Troisième salve de boycotteurs, et non des moindres : celles ou ceux qui détestent tellement le multiculturalisme qu’ils en viendraient, en cas de guerre entre la France et l’Argentine, à soutenir cette dernière au prétexte que ses soldats sont tous blancs de peau et se signent en regardant le ciel dès qu’ils réussissent un examen d’urine. Les pays latins, on le sait, on fait du football plus qu’une raison de vivre, une religion, et pour certains leur seul centre d’intérêt. J’ose espérer que la France, elle, sait conserver le sens des proportions et garder à l’esprit que ce n’est qu’un jeu de ballon. Je n’étais certes pas le dernier à encourager les Bleus – mes voisins s’en souviendront – mais passé ce moment, n’oublions pas d’avoir d’autres ambitions que du pain et des jeux. Par ailleurs, soutenir l’Argentine parce qu’il y a trop de joueurs Noirs dans l’équipe de France me paraît perdu d’avance. Kylian Mbappé a-t-il usurpé sa place ? Est-il oui ou non l’un des plus grands joueurs de l’histoire ? A-t-il manifesté de près ou de loin son hostilité à la France, à son histoire, à sa culture ? Il est champion du monde, vice-champion du monde et n’aura que 24 ans dans quelques jours. Cette fois-ci, on peut le dire : c’est une chance pour la France. Il y avait certes plus de Noirs que de Blancs dans cette équipe, mais il n’y avait aussi aucun Arabe. Benzema n’a finalement pas participé, et c’est tant mieux. Pour le coup, comme Anelka en son temps, il représentait l’anti-France.

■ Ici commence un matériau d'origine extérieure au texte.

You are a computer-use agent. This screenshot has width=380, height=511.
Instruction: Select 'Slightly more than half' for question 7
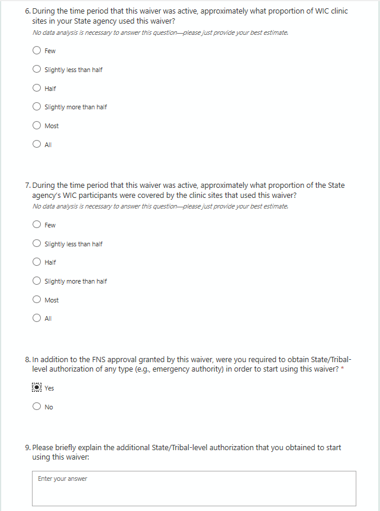37,281
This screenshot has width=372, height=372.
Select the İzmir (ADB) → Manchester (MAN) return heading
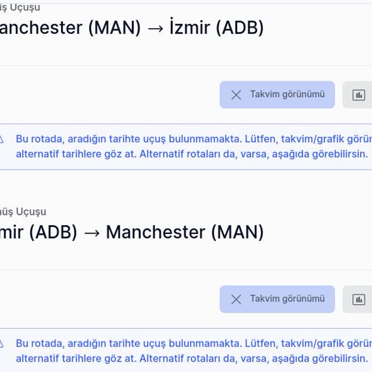coord(132,233)
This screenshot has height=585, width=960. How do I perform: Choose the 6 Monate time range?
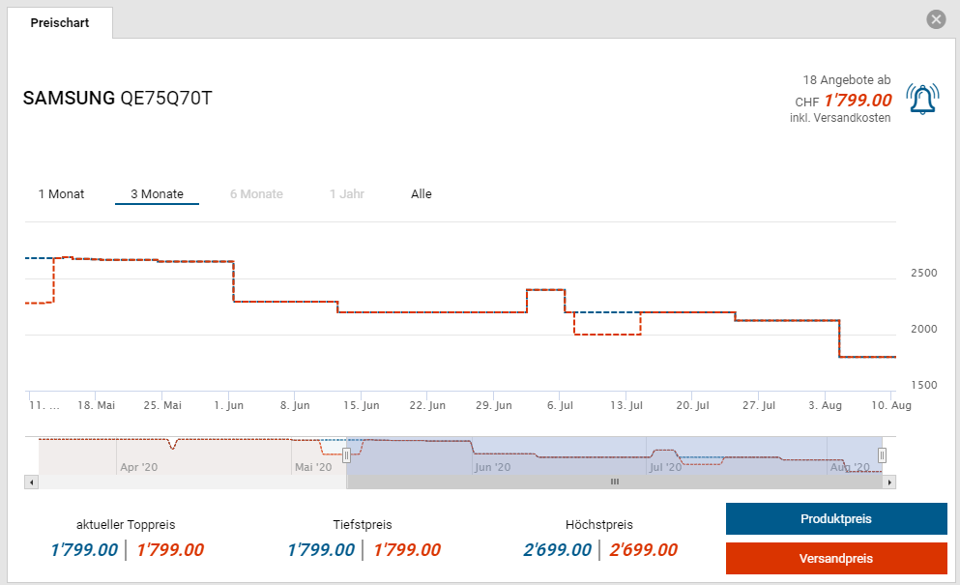pos(256,194)
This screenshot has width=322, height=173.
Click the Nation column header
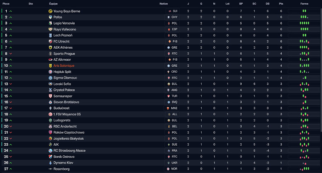pyautogui.click(x=163, y=4)
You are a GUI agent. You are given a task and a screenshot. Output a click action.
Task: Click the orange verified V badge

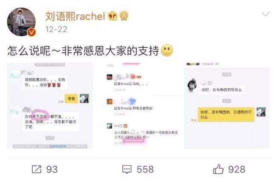(x=31, y=32)
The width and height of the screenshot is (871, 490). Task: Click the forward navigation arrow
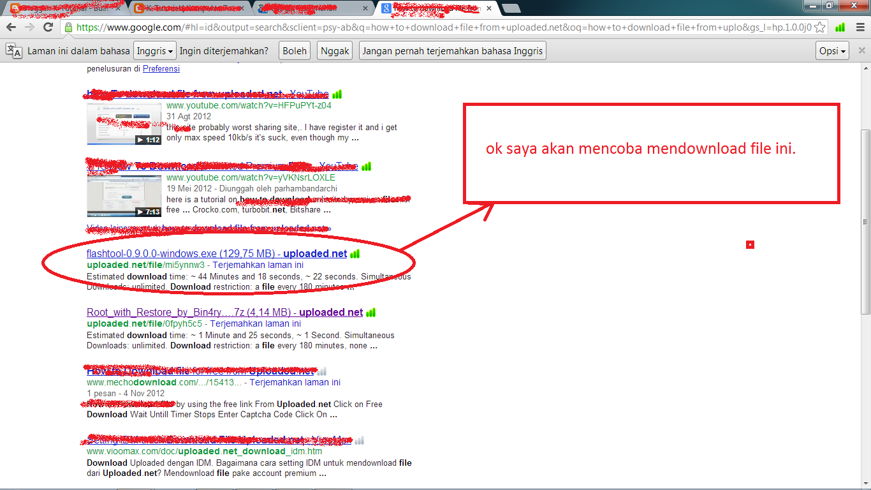(x=30, y=28)
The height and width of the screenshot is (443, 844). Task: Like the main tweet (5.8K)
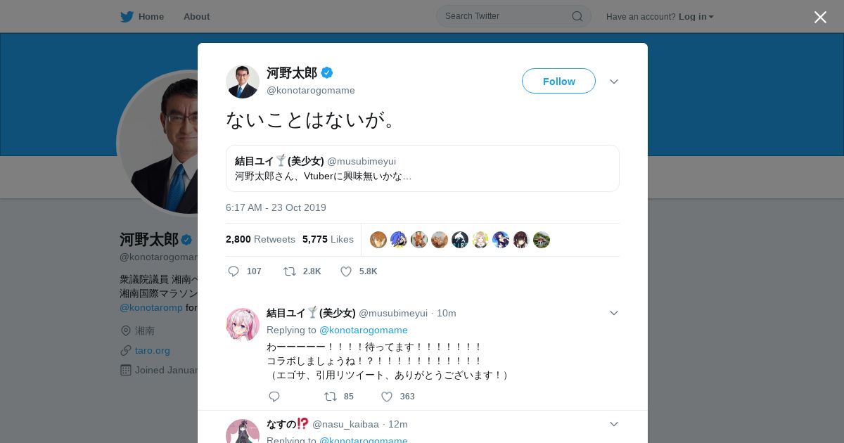tap(345, 271)
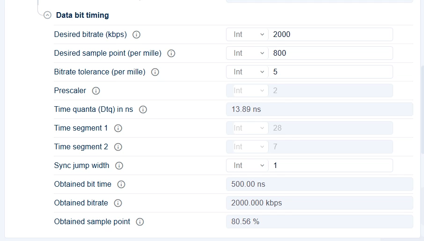
Task: Click info icon beside Obtained bit time
Action: [x=121, y=184]
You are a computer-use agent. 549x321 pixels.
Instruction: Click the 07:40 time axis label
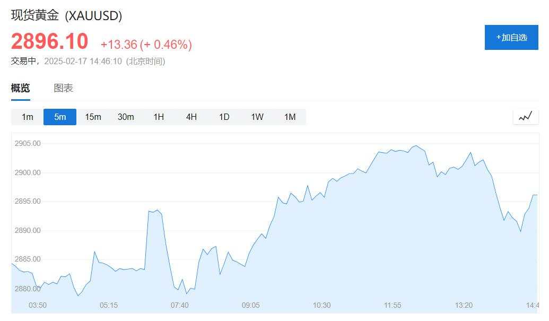tap(180, 305)
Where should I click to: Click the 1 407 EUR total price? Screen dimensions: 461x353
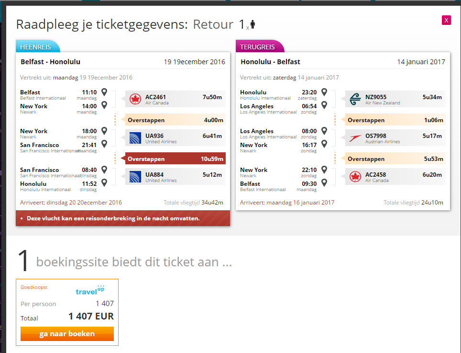[91, 316]
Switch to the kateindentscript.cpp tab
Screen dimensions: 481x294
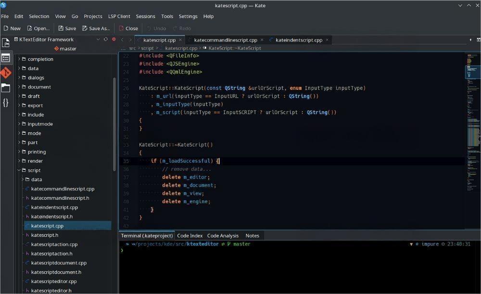tap(299, 40)
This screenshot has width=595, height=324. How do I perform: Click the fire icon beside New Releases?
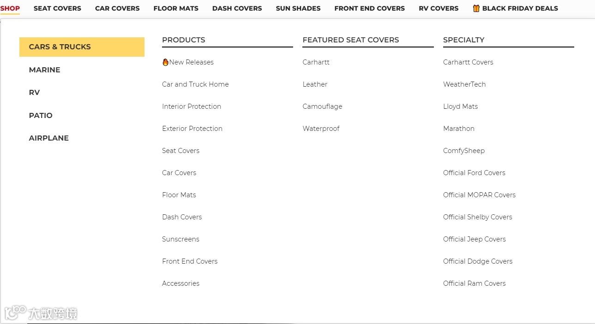pos(165,62)
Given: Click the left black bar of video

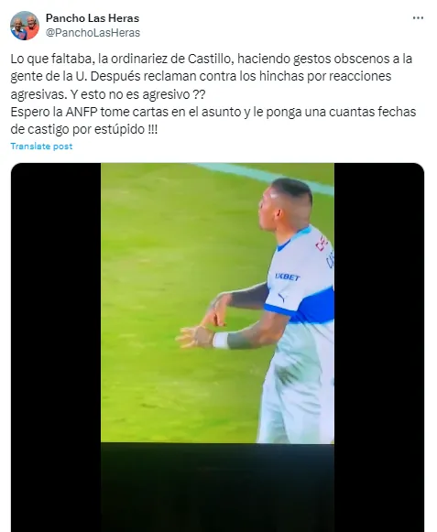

À titre personnel, je félicite Didier Deschamps pour son travail et je félicite l’équipe de France, même si elle est passée, au début, à côté de sa finale. Je félicite également Messi, autrement plus valeureux qu’un Maradona et qui, n’ayant rien d’un athlète, a tout remporté dans sa carrière. Quant à l’arbitre polonais, il a su admirablement superviser le match de sa vie. La finale s’est terminée sur un frustrant et humiliant « ballon prisonnier », mais c’est malheureusement la loi du foot. Je déplore enfin que le football soit devenu l’ultime refuge de l’exaltation patriotique et des élans collectifs. Il n’y est pour rien et il faut au moins reconnaître à ce sport ce mérite, malgré les débordements animaliers qu’il suscite aussi dans certains quartiers. Ce besoin vital de délires communs échappe totalement à tous les peine-à-jouir mentionnés ci-dessus. Tant pis pour eux.

L’équipe de France a été, hier, capable du meilleur comme du pire. En cela, elle fera toujours parler d’elle et en cela, elle était parfaitement française. Ce n’est pas Napoléon qui me contredirait sur ce point. Rendez-vous dans quatre ans.